Presiden Dina Boluarte Mengecam Inter-American Court of Human Rights atas Penolakannya terhadap RUU Amnesti
Presiden Dina Boluarte mengkritik keras Inter-American Court of Human Rights karena menentang RUU yang baru disahkan, yang memberikan amnesti bagi tentara, polisi, dan personel keamanan lainnya yang terlibat dalam konflik internal Peru dari 1985 hingga 2000.
Pada Kamis, Boluarte menegaskan bahwa pengadilan internasional tersebut telah melampaui kewenangannya dengan meminta penundaan undang-undang itu.
"Kami bukan koloni siapa pun," ujarnya, sambil membagikan cuplikan pidatonya di media sosial.
"Dan kami tak akan mengizinkan intervensi Inter-American Court yang berupaya menghentikan RUU yang bertujuan memberikan keadilan bagi anggota angkatan bersenjata, Polisi Nasional, serta komite pertahanan diri yang berjuang melawan kegilaan terorisme dengan mempertaruhkan nyawa."
Sejak disetujui Kongres Peru pada Juli, undang-undang amnesti ini menunggu persetujuan Boluarte. Ia bisa menandatanganinya menjadi undang-undang, membiarkannya berlaku otomatis, atau mengembalikannya ke Kongres untuk revisi.
Namun, RUU ini memicu kecaman internasional, terutama karena dianggap melindungi aparat keamanan dari pertanggungjawaban atas kekejaman selama perang.
Undang-undang ini juga memberikan amnesti "kemanusiaan" bagi pelaku berusia di atas 70 tahun yang telah dihukum karena kejahatan perang.
Sekitar 70.000 orang tewas dalam konflik internal, sebagian besar berasal dari komunitas pedesaan dan pribumi.
Tentara dan polisi seharusnya diberi tugas memerangi pemberontakan bersenjata dari kelompok seperti Shining Path dan Gerakan Revolusioner Tupac Amaru. Namun, konflik ini terkenal karena pelanggaran HAM dan pembantaian warga sipil yang tak terkait dengan kelompok pemberontak.

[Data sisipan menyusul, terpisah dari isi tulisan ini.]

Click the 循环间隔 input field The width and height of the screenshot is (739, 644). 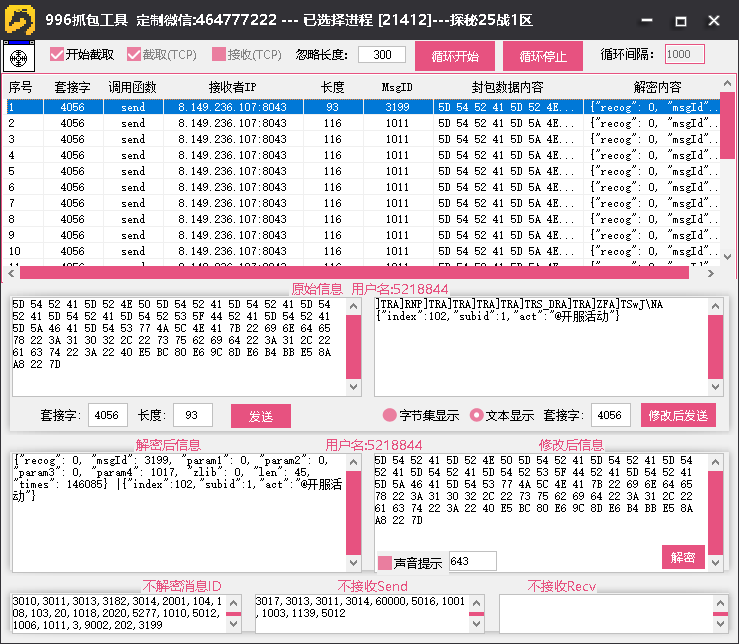pos(684,55)
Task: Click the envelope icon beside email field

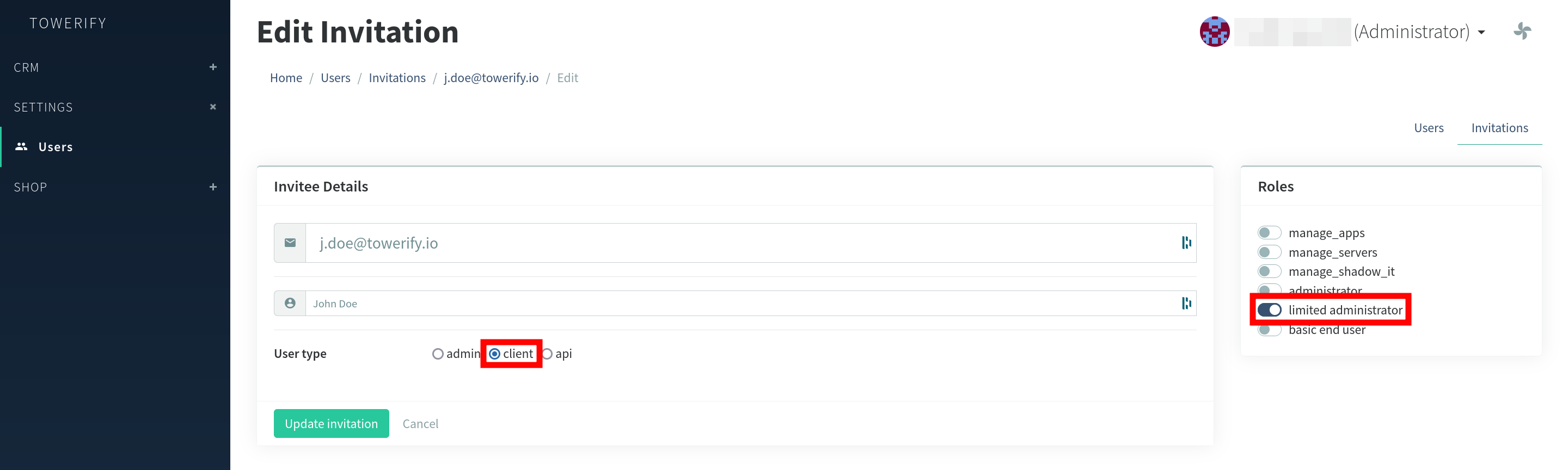Action: [290, 243]
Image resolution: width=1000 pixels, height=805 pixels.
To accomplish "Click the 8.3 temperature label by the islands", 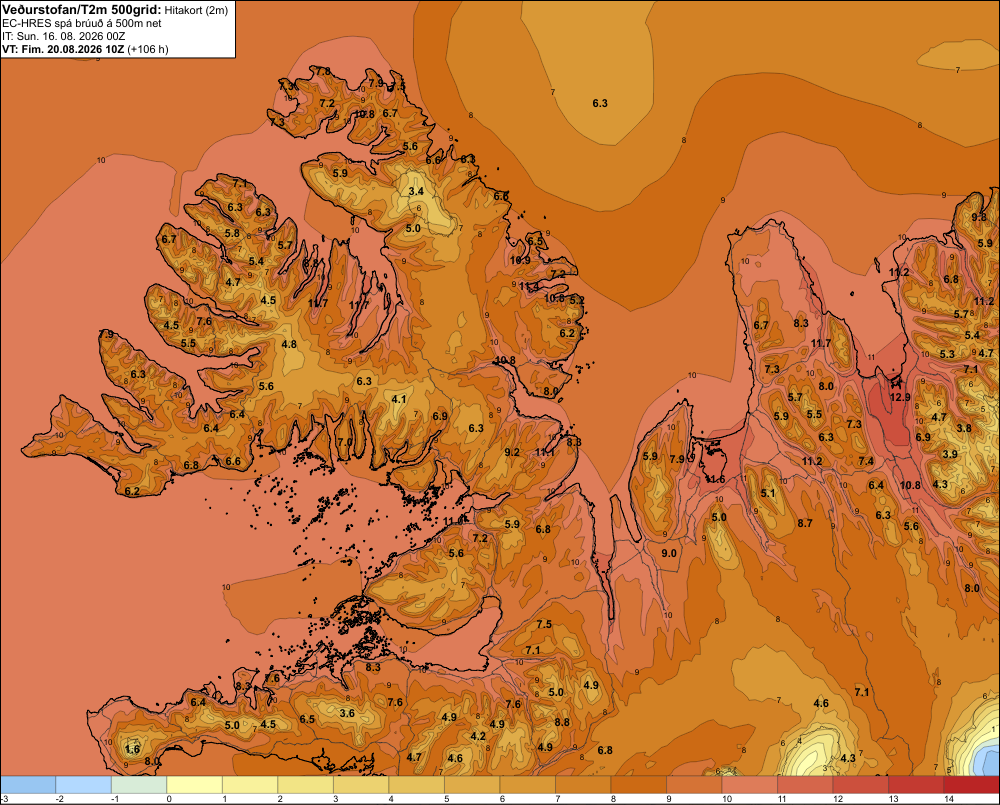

Francisco Ochoa baru berusia 14 tahun ketika penduduk di desa Andean-nya, Accomarca, dibantai oleh tentara. Ia mengungkapkan pada Al Jazeera pekan lalu bahwa ia dan penyintas lain merasa "geram dan dikhianati" oleh undang-undang amnesti baru ini.
Organisasi internasional juga mengecam hukum ini sebagai kemunduran bagi masyarakat Peru.
Sembilan pakar HAM PBB menandatangani pernyataan pada 17 Juli yang menyatakan "keprihatinan" atas disahkannya RUU ini. Mereka mendesak pemerintah Peru untuk memvetonya.
"RUU ini akan mencegah penuntutan dan penghukuman pelaku pelanggaran HAM berat selama konflik bersenjata," kata mereka.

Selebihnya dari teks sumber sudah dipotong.